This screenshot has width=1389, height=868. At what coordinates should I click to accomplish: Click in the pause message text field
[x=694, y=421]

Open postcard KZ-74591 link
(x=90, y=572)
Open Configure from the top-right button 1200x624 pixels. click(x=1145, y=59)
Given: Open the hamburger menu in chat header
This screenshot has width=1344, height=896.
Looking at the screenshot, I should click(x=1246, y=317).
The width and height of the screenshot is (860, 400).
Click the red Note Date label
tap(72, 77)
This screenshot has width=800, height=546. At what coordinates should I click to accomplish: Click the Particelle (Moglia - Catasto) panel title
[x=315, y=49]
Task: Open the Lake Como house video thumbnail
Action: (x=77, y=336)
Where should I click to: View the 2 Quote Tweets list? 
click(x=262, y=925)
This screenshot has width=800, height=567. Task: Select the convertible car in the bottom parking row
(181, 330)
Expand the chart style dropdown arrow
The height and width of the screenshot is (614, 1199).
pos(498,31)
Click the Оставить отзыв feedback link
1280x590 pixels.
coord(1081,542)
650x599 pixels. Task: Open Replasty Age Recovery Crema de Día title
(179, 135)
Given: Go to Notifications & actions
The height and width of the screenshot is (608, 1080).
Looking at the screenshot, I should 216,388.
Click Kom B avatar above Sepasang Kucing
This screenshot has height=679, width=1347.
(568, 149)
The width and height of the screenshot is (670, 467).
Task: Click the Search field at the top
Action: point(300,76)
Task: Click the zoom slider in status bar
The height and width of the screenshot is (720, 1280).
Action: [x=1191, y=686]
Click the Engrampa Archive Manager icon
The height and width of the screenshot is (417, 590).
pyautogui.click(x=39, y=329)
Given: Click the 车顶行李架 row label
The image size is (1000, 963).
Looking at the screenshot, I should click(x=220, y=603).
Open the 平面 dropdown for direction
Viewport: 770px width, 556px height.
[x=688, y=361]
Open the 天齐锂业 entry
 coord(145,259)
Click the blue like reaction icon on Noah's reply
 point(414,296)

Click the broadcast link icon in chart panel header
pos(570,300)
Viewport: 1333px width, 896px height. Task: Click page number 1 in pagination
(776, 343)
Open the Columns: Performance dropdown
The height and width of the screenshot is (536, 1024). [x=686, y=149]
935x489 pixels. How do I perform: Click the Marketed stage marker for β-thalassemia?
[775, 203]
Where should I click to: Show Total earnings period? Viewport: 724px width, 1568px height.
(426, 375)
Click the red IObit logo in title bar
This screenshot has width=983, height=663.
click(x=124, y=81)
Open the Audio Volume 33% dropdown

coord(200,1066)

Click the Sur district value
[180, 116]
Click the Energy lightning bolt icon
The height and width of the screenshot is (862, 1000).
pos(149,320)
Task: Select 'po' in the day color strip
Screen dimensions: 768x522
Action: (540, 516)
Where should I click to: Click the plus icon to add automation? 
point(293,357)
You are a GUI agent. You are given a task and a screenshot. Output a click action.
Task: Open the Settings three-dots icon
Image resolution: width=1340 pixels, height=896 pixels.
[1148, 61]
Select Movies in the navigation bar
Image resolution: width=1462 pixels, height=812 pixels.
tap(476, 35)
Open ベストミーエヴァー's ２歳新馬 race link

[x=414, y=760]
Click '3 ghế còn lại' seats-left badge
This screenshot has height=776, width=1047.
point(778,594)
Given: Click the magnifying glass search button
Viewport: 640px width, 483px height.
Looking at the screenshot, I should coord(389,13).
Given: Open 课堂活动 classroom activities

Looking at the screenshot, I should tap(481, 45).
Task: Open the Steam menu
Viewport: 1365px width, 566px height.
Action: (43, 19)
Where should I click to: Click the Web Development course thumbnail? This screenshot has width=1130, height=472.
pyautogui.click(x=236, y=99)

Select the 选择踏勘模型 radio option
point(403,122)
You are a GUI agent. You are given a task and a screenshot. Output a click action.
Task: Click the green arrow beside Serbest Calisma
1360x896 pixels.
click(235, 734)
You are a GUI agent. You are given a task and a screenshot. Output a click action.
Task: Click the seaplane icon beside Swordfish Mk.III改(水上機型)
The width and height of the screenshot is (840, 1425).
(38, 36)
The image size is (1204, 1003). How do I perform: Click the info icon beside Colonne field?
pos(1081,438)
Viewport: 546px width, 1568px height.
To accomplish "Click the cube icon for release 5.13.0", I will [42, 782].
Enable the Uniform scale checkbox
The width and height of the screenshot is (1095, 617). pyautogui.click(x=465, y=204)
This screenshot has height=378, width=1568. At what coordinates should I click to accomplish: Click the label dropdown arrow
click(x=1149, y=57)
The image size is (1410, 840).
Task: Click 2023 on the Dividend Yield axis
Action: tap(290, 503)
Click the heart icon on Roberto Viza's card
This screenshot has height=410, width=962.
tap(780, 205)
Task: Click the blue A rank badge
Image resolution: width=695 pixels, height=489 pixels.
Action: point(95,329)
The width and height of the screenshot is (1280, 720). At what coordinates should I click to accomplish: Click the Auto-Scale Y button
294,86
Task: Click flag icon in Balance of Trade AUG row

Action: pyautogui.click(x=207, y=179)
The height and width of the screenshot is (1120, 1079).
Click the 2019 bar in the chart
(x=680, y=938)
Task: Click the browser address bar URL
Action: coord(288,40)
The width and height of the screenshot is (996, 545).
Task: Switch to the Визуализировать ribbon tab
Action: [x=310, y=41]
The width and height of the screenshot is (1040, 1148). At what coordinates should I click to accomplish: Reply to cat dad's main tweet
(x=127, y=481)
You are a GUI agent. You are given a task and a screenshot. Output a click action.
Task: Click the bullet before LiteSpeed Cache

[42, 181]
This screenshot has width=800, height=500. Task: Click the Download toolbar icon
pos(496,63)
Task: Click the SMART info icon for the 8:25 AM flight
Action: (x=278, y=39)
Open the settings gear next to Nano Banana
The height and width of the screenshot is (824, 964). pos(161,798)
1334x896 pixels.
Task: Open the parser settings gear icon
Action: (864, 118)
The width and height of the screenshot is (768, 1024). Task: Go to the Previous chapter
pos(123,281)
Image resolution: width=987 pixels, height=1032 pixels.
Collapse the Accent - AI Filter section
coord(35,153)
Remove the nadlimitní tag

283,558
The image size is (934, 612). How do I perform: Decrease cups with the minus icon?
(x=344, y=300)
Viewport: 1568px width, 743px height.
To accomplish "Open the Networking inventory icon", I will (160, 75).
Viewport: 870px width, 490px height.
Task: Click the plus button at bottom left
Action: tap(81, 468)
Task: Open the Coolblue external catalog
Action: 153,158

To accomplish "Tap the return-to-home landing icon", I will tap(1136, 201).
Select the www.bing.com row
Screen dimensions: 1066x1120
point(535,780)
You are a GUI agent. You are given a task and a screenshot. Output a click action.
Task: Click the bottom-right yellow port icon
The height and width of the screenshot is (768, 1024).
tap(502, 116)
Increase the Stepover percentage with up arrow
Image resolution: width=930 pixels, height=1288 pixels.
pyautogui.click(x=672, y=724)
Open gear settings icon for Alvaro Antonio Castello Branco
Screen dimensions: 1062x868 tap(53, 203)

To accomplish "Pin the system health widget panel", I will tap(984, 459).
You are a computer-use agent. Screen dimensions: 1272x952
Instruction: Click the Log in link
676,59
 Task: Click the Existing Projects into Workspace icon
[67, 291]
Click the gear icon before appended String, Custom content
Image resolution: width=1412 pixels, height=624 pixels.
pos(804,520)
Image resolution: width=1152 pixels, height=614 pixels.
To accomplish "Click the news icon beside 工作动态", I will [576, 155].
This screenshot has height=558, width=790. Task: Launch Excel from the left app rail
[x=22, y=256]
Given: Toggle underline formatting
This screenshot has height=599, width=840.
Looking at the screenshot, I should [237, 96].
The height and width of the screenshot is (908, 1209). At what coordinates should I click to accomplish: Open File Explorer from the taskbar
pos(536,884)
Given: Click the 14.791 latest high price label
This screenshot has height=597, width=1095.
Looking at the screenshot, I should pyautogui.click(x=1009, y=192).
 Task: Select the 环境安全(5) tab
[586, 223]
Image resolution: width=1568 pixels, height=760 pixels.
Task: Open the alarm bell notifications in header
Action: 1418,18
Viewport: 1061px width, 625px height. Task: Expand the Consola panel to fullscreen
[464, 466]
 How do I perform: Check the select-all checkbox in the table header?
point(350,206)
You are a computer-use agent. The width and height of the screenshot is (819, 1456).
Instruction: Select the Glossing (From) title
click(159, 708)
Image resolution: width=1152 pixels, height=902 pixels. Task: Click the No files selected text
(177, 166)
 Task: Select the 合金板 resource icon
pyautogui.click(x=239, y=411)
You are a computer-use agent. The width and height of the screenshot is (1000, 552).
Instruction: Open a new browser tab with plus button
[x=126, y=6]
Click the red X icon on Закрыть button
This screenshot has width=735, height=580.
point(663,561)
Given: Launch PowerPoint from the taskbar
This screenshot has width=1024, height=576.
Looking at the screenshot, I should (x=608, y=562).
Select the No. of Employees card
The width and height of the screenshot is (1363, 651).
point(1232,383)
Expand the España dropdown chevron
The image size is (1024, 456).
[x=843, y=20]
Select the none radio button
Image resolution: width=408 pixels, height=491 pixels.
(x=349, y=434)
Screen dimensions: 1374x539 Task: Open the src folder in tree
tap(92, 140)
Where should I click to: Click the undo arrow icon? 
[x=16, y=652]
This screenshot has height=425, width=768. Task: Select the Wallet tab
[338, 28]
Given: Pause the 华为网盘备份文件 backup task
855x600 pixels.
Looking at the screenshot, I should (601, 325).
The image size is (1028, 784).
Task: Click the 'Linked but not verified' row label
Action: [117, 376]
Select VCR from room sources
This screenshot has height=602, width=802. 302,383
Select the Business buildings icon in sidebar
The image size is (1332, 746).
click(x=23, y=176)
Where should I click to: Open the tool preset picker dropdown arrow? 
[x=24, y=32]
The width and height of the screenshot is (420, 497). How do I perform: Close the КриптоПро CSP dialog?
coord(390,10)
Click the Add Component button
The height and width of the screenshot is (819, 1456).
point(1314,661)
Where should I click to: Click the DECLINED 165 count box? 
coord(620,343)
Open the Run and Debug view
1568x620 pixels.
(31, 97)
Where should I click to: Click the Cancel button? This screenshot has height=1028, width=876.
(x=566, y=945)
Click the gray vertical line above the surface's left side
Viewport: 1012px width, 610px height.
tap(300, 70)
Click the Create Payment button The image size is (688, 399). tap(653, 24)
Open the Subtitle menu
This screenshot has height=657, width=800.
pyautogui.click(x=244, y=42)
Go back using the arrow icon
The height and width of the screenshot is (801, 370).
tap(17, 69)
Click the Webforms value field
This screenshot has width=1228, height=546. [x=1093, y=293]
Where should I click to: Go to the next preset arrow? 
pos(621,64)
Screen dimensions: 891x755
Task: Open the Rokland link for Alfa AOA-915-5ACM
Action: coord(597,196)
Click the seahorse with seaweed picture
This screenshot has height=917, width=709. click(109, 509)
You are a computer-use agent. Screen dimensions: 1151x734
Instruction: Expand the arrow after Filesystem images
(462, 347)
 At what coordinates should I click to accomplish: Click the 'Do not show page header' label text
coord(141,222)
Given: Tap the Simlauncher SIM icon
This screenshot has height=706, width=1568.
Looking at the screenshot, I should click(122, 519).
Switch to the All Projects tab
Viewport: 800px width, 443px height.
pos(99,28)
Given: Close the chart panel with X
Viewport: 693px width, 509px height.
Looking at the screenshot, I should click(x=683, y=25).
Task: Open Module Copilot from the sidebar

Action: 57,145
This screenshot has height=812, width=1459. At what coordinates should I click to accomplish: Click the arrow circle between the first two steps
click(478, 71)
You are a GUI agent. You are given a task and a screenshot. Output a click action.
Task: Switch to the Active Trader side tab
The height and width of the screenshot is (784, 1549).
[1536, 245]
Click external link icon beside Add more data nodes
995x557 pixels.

──────

Exactly as written, please reproduce the lines from the first line of the data to the line containing "Given: Go to Notifications & actions", inclusive, and nothing else.

This screenshot has width=1389, height=868. At what coordinates should I click to accomplish: Click in the pause message text field
[x=694, y=421]

Open postcard KZ-74591 link
(x=90, y=572)
Open Configure from the top-right button 1200x624 pixels. click(x=1145, y=59)
Given: Open the hamburger menu in chat header
This screenshot has width=1344, height=896.
Looking at the screenshot, I should click(x=1246, y=317).
The width and height of the screenshot is (860, 400).
Click the red Note Date label
tap(72, 77)
This screenshot has width=800, height=546. At what coordinates should I click to accomplish: Click the Particelle (Moglia - Catasto) panel title
[x=315, y=49]
Task: Open the Lake Como house video thumbnail
Action: (x=77, y=336)
Where should I click to: View the 2 Quote Tweets list? 
click(x=262, y=925)
This screenshot has width=800, height=567. Task: Select the convertible car in the bottom parking row
(181, 330)
Expand the chart style dropdown arrow
The height and width of the screenshot is (614, 1199).
pos(498,31)
Click the Оставить отзыв feedback link
1280x590 pixels.
coord(1081,542)
650x599 pixels. Task: Open Replasty Age Recovery Crema de Día title
(179, 135)
Given: Go to Notifications & actions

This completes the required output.